Give again, exactly as written, the lines of the records below from the line with "Open the X logo in the corner" to the line with "The image size is (647, 1051).". Both end lines count; pictures do not.

[Items from a data source]
============================================================

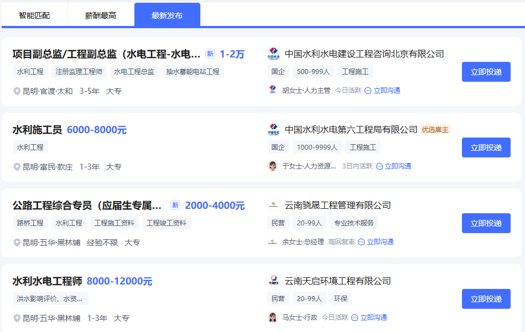Open 水利施工员 job title
The height and width of the screenshot is (332, 525).
tap(37, 130)
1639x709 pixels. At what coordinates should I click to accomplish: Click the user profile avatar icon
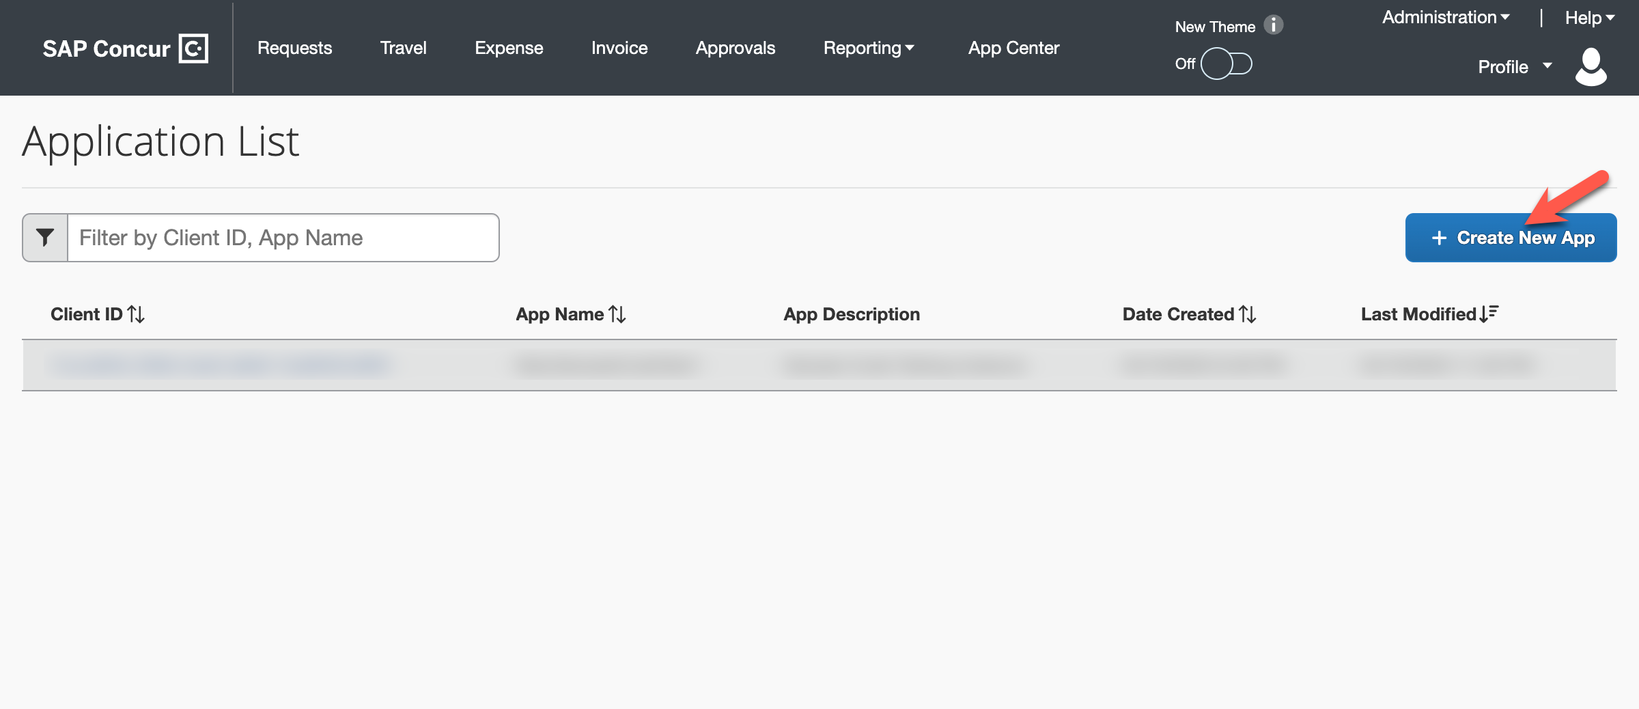tap(1591, 66)
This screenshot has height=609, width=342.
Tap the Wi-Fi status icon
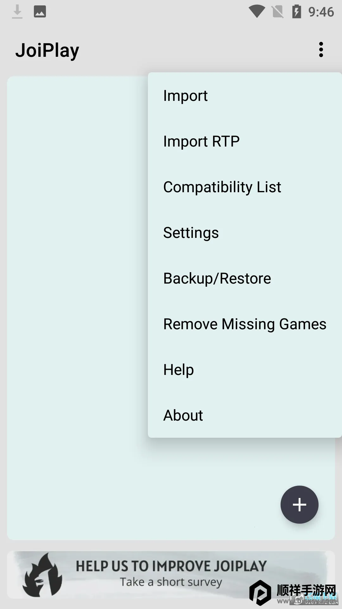pos(257,12)
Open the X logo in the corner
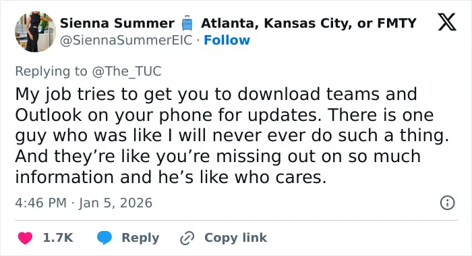The image size is (472, 256). coord(447,22)
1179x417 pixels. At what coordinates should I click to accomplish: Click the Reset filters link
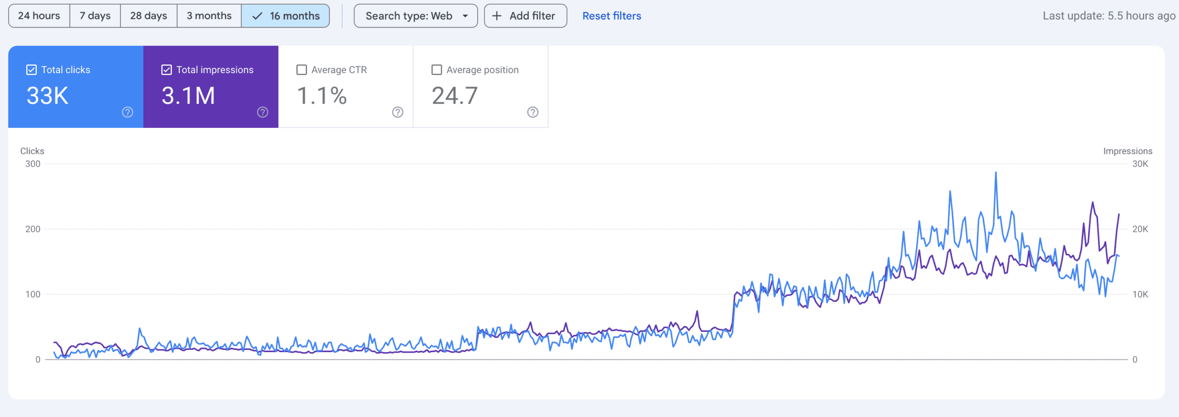[612, 16]
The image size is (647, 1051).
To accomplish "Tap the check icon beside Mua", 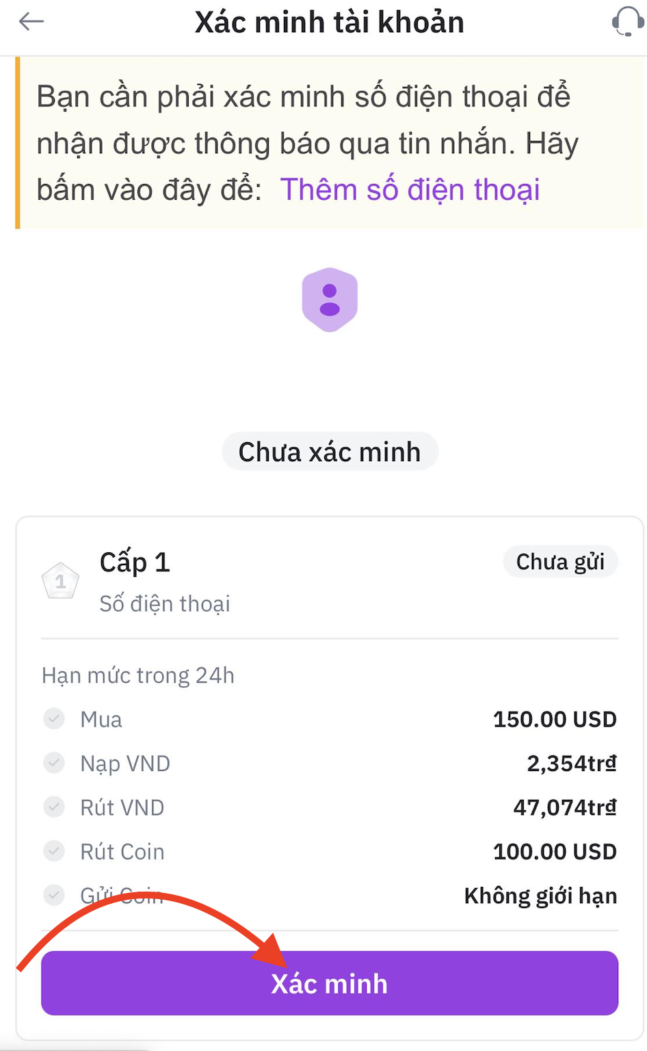I will [54, 718].

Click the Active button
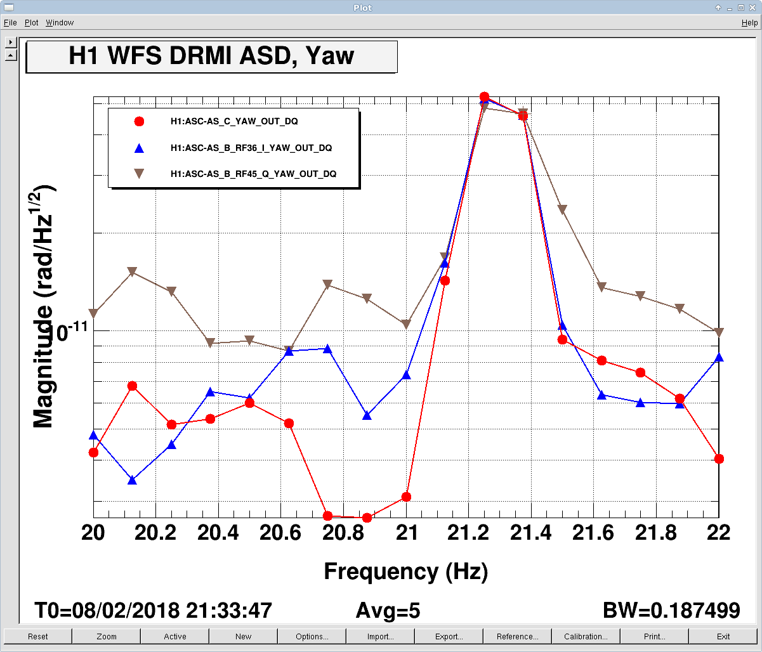coord(175,636)
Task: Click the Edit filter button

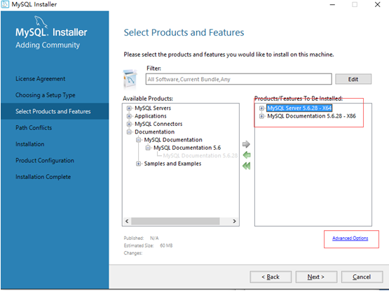Action: click(353, 79)
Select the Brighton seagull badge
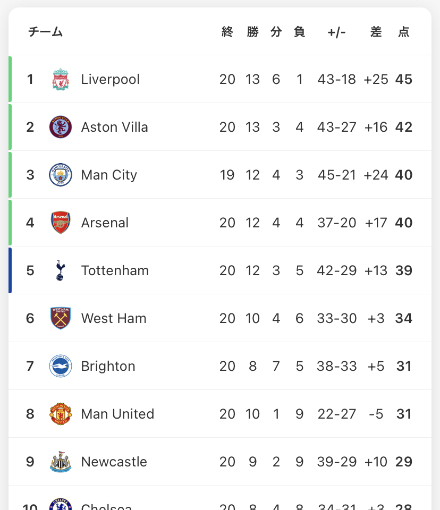Screen dimensions: 440x510 (61, 366)
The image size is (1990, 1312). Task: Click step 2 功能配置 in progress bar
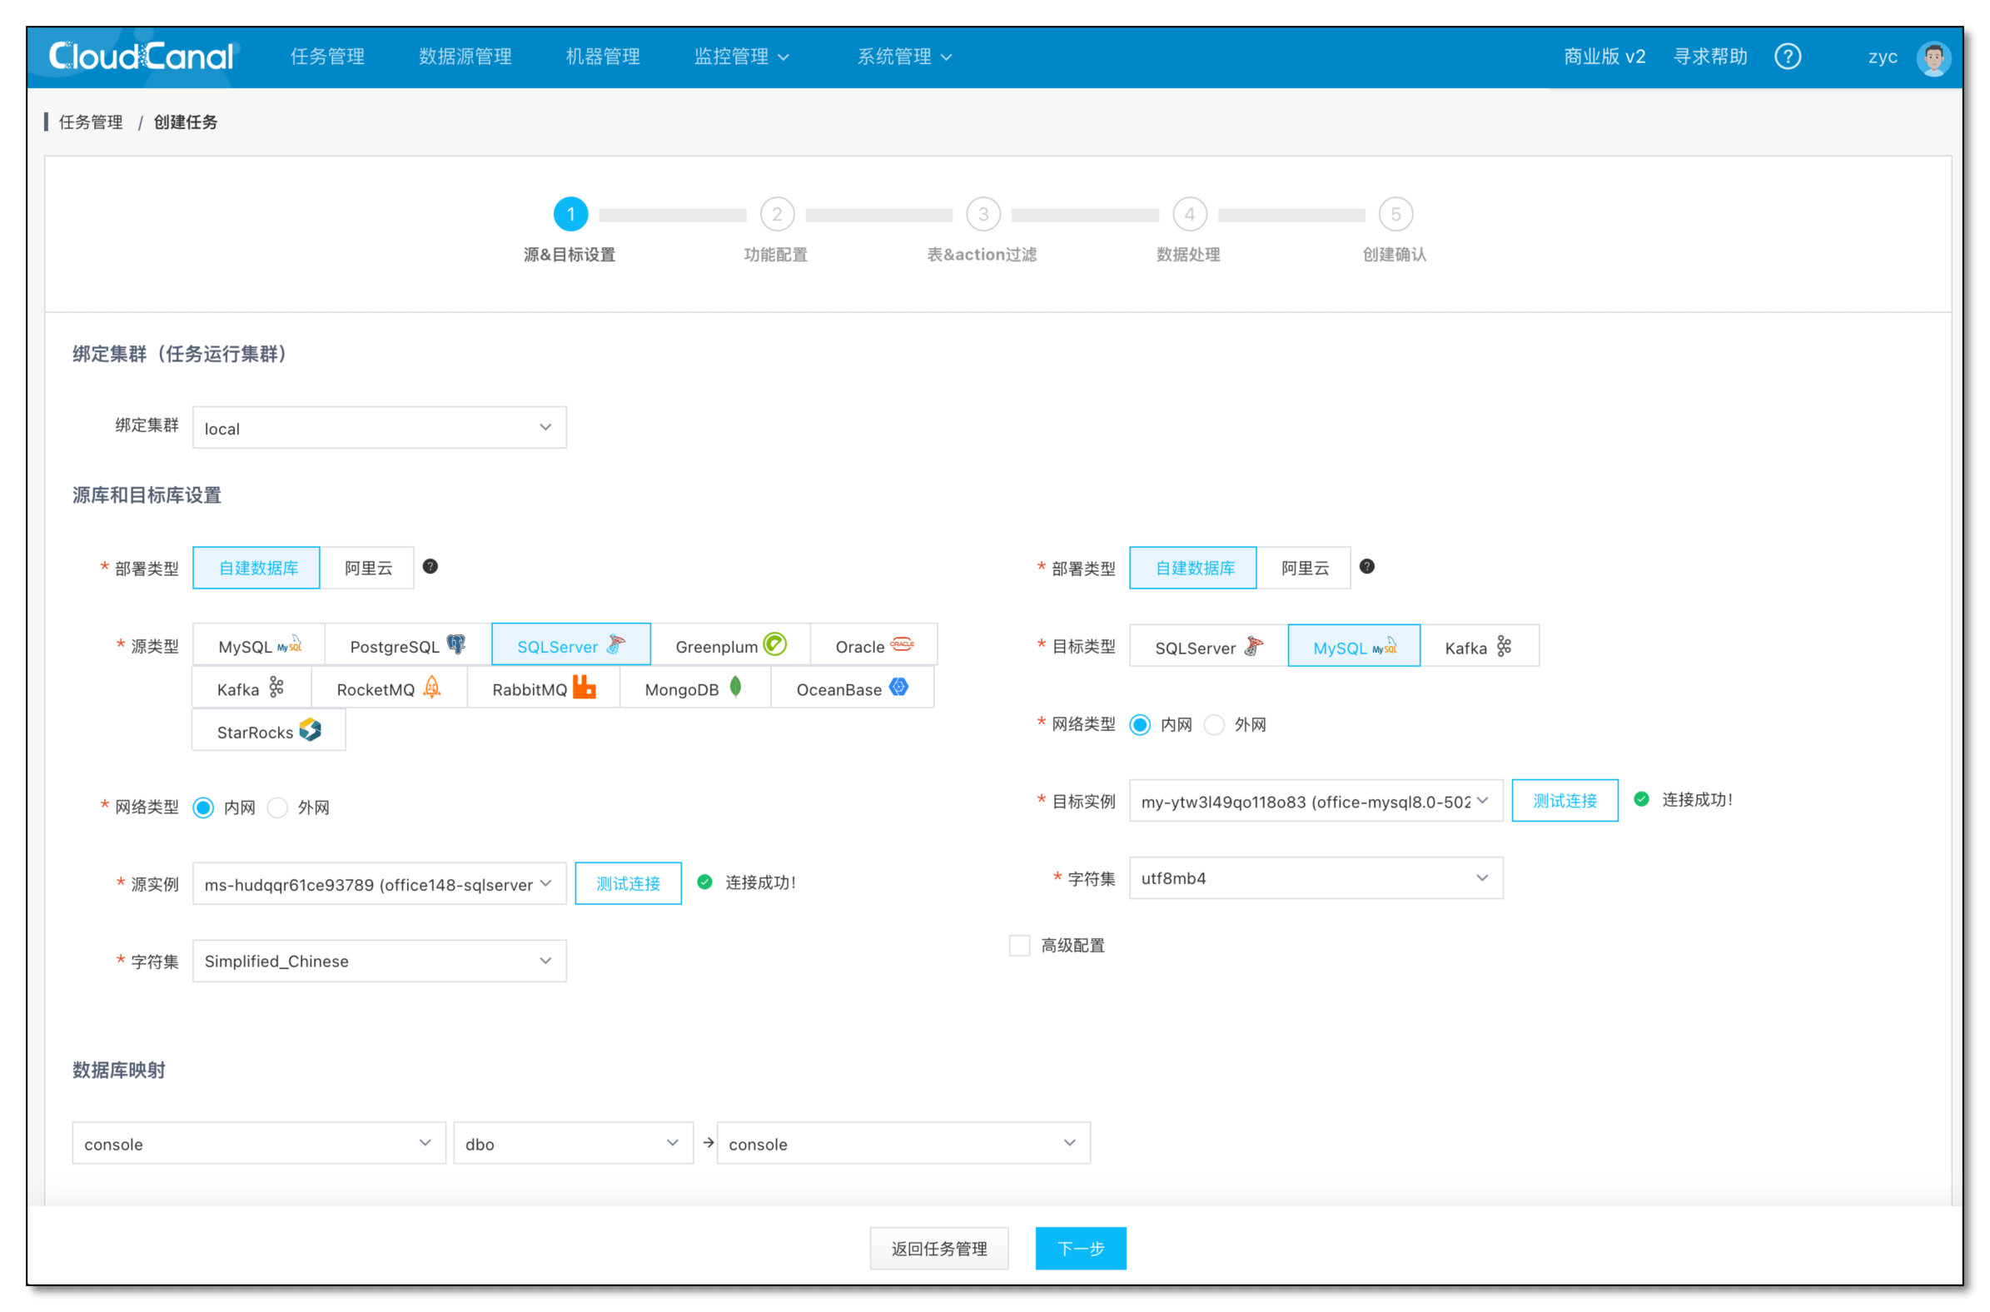pos(776,228)
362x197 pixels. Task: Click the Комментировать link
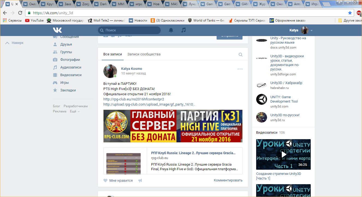tap(228, 180)
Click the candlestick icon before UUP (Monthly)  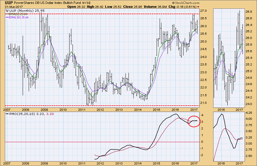coord(7,11)

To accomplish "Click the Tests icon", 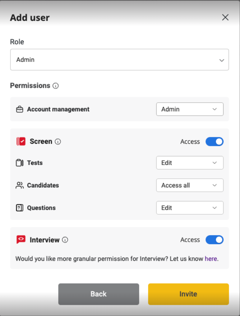I will pos(20,163).
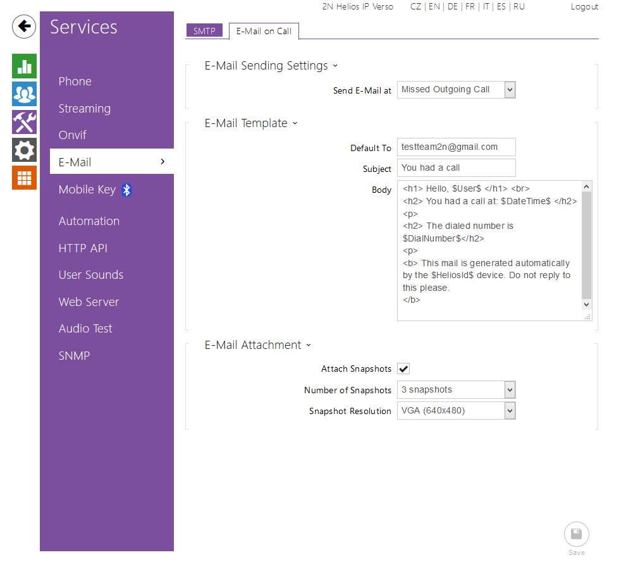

============================================================

◆ Solution to this task
Open the X logo in the corner
The image size is (472, 256). coord(447,22)
1179x417 pixels. At what coordinates should I click to accomplish: Click the Reset filters link
[612, 16]
The image size is (647, 1051).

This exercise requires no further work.